Nous dirons donc : il ne faut pas autant en vouloir à Delaroche de son adresse qu’il ne faut l’en féliciter. L’adresse de Delaroche est une partie organique, non-seulement de son talent, mais encore de son tempérament et de son caractère. Il ne fait pas le tour de son sujet pour savoir de quel côté il pourra le voir plus adroitement. Son sujet se présente tout d’abord ainsi à ses yeux, posé de cette façon-là ; et le peintre voudrait le faire autrement, que la chose lui serait impossible.

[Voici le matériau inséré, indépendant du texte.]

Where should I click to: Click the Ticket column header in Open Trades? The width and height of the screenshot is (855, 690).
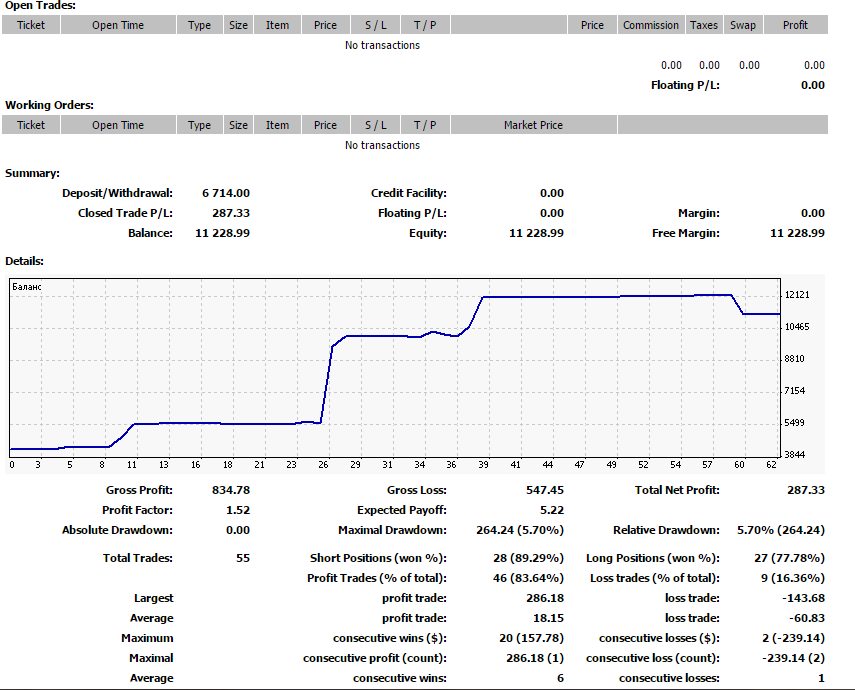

À côté de cela, tout ce que Delaroche peut mettre de conscience dans son œuvre, il l’y met. C’est encore un autre point de ressemblance qu’il a avec Casimir Delavigne ; seulement, il ne se vide pas comme lui jusqu’au fond ; il ne lui faut pas, comme à Delavigne, des amis pour reprendre la force et la vie ; — il est plus abondant : Casimir est malingre ; Delaroche n’est que quinteux.

Puis Casimir rapetisse, fait étroit, mesquin. Il traite le même sujet que Delaroche ; mais pourquoi le traite-t-il ? Non point parce que le sujet est gigantesque ; non point parce qu’il remue le cœur des masses, et secoue le passé d’un peuple ; non point parce que Shakspeare en a fait un drame sublime, mais parce que Delaroche en a fait une belle composition.

Aussi les quinze actes plus ou moins longs de Shakspeare deviennent-ils trois petits actes sous la plume de Casimir Delavigne ; aussi, du convoi du roi, de la scène entre Richard III et la reine Anne, de l’apparition des victimes entre les deux armées, du combat entre Richard III et Richemont, n’en est-il question aucunement.

Les trois actes de Delavigne n’ont pas d’autre but que d’arriver à faire un tableau vivant encadré par le manteau d’Arlequin du Théâtre-Français, représentant avec une scrupuleuse exactitude, et à la manière d’un trompe-l’œil, le tableau sur toile de Delaroche.